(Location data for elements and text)
┄┄┄┄┄┄
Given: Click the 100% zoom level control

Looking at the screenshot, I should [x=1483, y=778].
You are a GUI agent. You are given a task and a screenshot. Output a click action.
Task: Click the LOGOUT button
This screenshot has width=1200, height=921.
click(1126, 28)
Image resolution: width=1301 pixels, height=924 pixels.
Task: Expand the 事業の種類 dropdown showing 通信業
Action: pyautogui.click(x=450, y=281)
┄┄┄┄┄┄
Lay out every line of the listing above as a Markdown table with the columns Row and Line, numbering each row and leaving out blank lines.

#### [Answer to this problem]
| Row | Line |
|---|---|
| 1 | Given: Click the 100% zoom level control |
| 2 | Looking at the screenshot, I should [x=1483, y=778]. |
| 3 | You are a GUI agent. You are given a task and a screenshot. Output a click action. |
| 4 | Task: Click the LOGOUT button |
| 5 | This screenshot has width=1200, height=921. |
| 6 | click(1126, 28) |
| 7 | Image resolution: width=1301 pixels, height=924 pixels. |
| 8 | Task: Expand the 事業の種類 dropdown showing 通信業 |
| 9 | Action: pyautogui.click(x=450, y=281) |